The lack of a law school gives Chattanooga firms the ability to pick and choose their fellow jurists for specialized tasks, the type of work that generally yields higher fees, said Sam Elliott, president of the Tennessee Bar Association.

"Sometimes people come in because they have a skill that a law firm needs, a specialist in tax work or medical malpractice," Elliott said.

Dana Perry, managing partner for Chambliss, Bahner & Stophel, added that companies that have to compete overseas, like the area's manufacturing sector, need to hire "the very best lawyers in the country," hence the higher salaries.

Insurers Unum and BlueCross BlueShield also keep a large stable of lawyers on payroll, although both declined to comment on either the number of legal practitioners they employ.

City is growing area

Though the ABA study polled about 710 of its members in studying the case, Elliott said that the area, which includes Catoosa County, Ga., has closer to 1,200 attorneys, some of whom aren't ABA members.

As it turns out, paying ABA dues can get expensive for divorce attorneys and public defenders, and the association uses dues to pursue political causes that not all lawyers support, he said.

So some of them may not have been counted.

"The guys who are ABA members are more likely to make higher rates of money," he said.

The ABA Journal's Rachel Zahorsky, who penned Chattanooga's write-up for a section called "10 Surprising Legal Markets," wrote that a factor in the skewed salaries could be the advent of the income partner, a law firm hierarchy trend common in many big-city firms.

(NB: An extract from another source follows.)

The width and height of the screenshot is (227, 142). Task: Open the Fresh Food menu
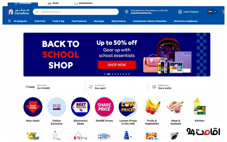[40, 21]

A large number of partners, she wrote, have been pushed into salaried positions by the recession, but the growth in the Chattanooga area has prevented layoffs of the scale experienced in other cities.

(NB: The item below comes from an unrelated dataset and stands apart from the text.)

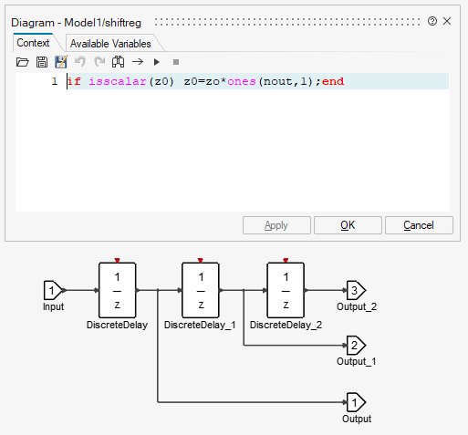The height and width of the screenshot is (435, 468).
Task: Click the Go-to arrow icon
Action: pyautogui.click(x=138, y=62)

And if the area weren't growing, Chattanooga's central location allows lawyers to live in Chattanooga, and commute when necessary to the surrounding metro areas, said Alan Easterly, member at Leitner, Williams, Dooley & Napolitan.

"It's nothing to be able to branch out from Chattanooga and go down to Atlanta, Nashville, Knoxville or spread out into Middle and West Tennessee," Easterly said. "You can hit three major metro areas in two hours."